SSVEP BCI and Eye Tracking Use by Individuals With Late-Stage ALS and Visual Impairments.

Access to communication is critical for individuals with late-stage amyotrophic lateral sclerosis (ALS) and minimal volitional movement, but they sometimes present with concomitant visual or ocular motility impairments that affect their performance with eye tracking or visual brain-computer interface (BCI) systems. In this study, we explored the use of modified eye tracking and steady state visual evoked potential (SSVEP) BCI, in combination with the Shuffle Speller typing interface, for this population.
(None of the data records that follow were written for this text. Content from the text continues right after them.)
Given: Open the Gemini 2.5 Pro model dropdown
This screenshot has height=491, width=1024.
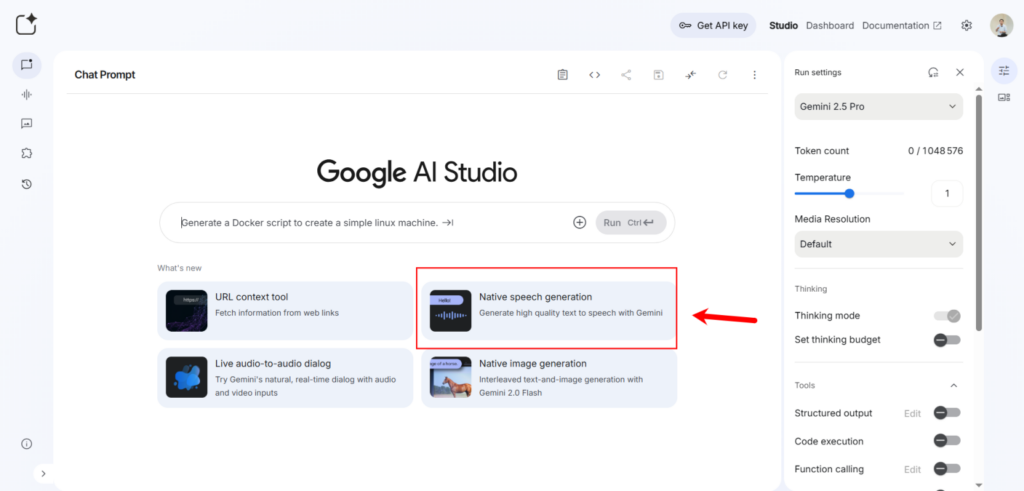Looking at the screenshot, I should pyautogui.click(x=878, y=106).
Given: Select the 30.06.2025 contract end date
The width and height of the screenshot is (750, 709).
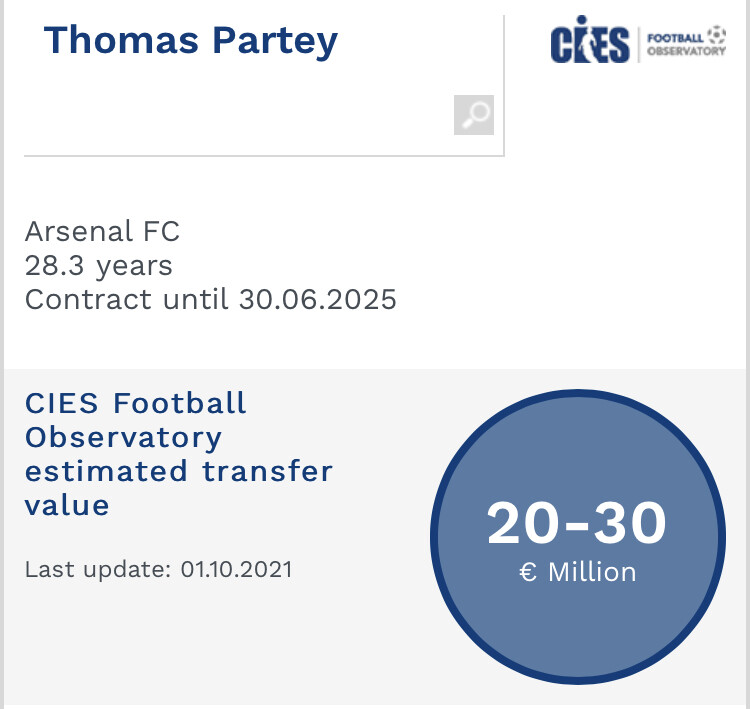Looking at the screenshot, I should [x=318, y=299].
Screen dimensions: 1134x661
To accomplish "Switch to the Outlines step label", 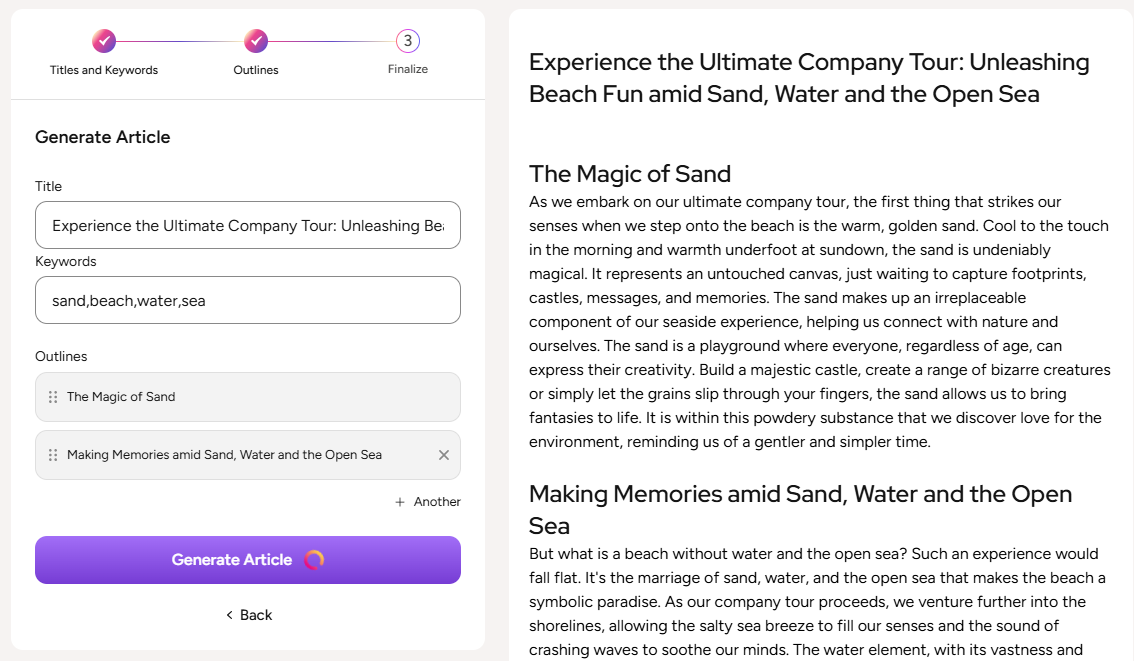I will coord(256,70).
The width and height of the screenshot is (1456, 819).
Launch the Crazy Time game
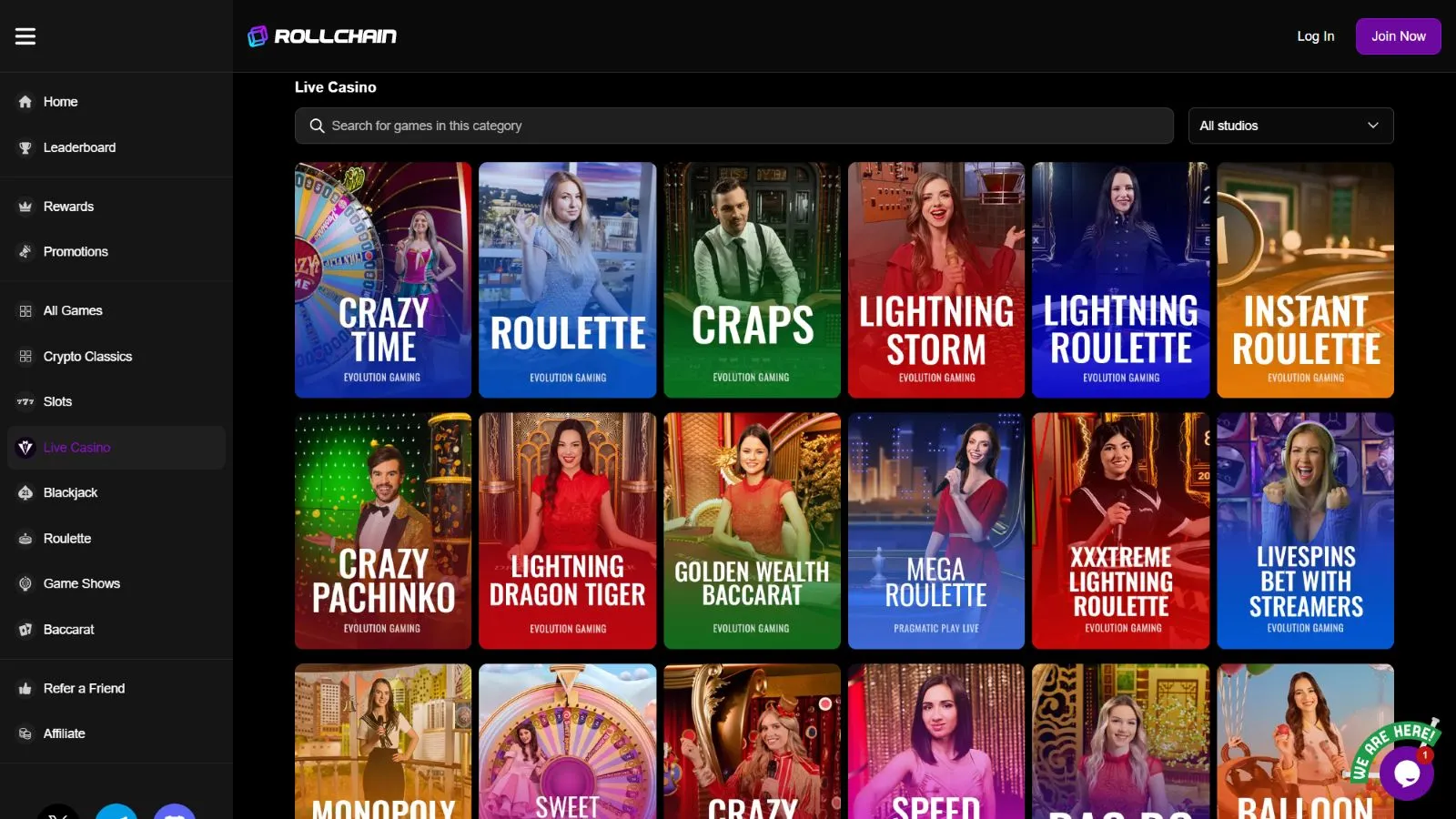point(383,280)
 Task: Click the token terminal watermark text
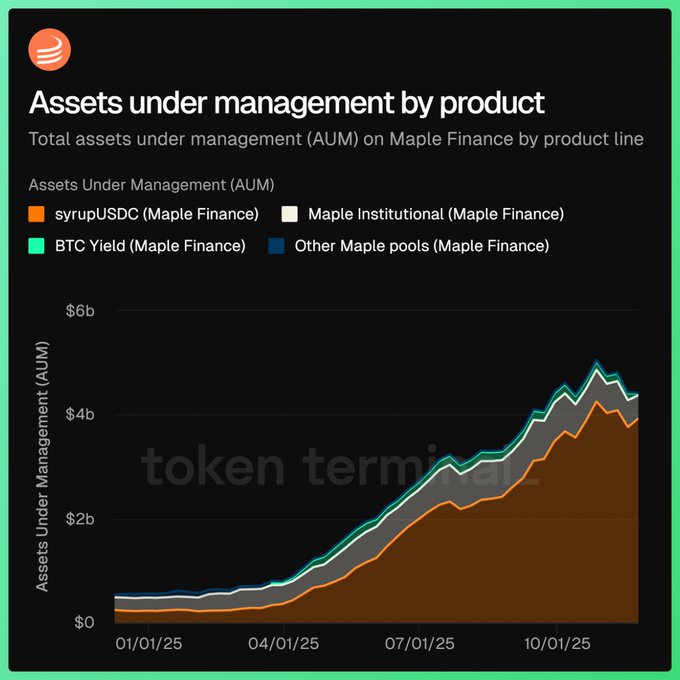[340, 466]
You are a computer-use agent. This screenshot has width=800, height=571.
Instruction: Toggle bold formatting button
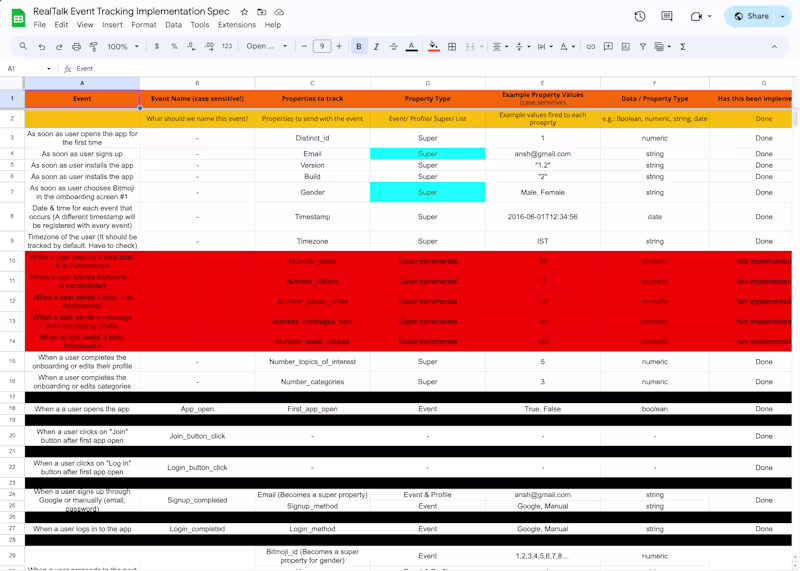tap(359, 46)
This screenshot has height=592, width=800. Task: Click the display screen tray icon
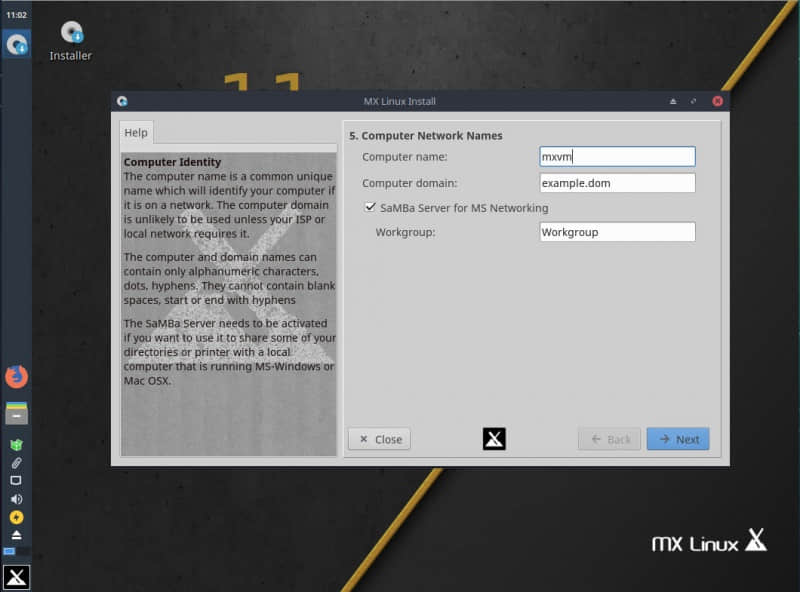click(16, 481)
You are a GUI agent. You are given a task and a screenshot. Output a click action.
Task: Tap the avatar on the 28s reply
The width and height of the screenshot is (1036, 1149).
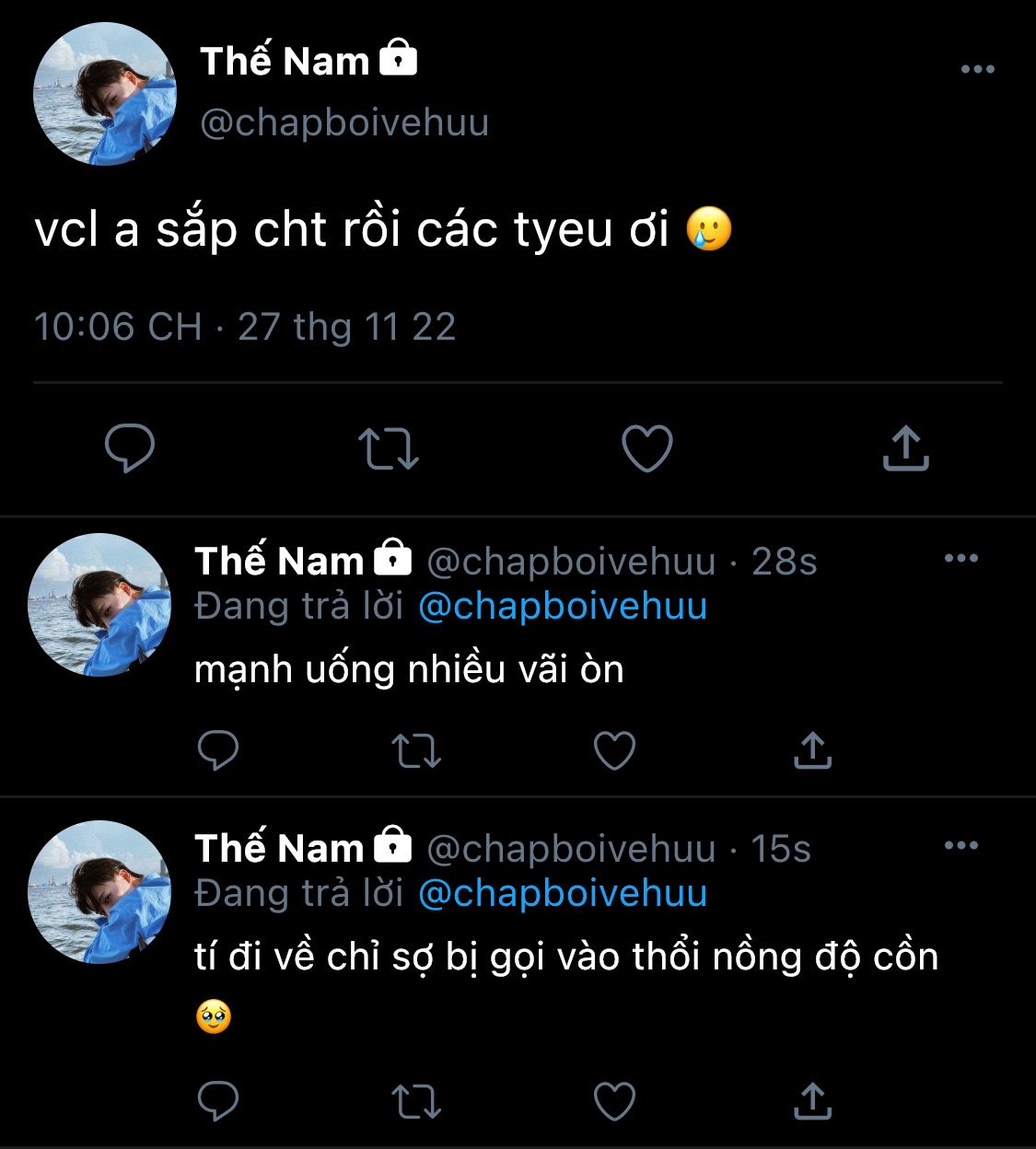99,605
Two participants with late-stage ALS, visual impairments, and minimal volitional movement completed a single-case experimental research design comparing copy-spelling performance with three different typing systems: (1) commercially available eye tracking communication software, (2) Shuffle Speller with modified eye tracking, and (3) Shuffle Speller with SSVEP BCI. Participant 1 was unable to type any correct characters with the commercial system, but achieved accuracies of up to 50% with Shuffle Speller eye tracking and 89% with Shuffle Speller BCI. Participant 2 also had higher maximum accuracies with Shuffle Speller, typing with up to 63% accuracy with eye tracking and 100% accuracy with BCI. However, participants' typing accuracy for both Shuffle Speller conditions was highly variable, particularly in the BCI condition. Both the Shuffle Speller interface and SSVEP BCI input show promise for improving typing performance for people with late-stage ALS. Further development of innovative BCI systems for this population is needed.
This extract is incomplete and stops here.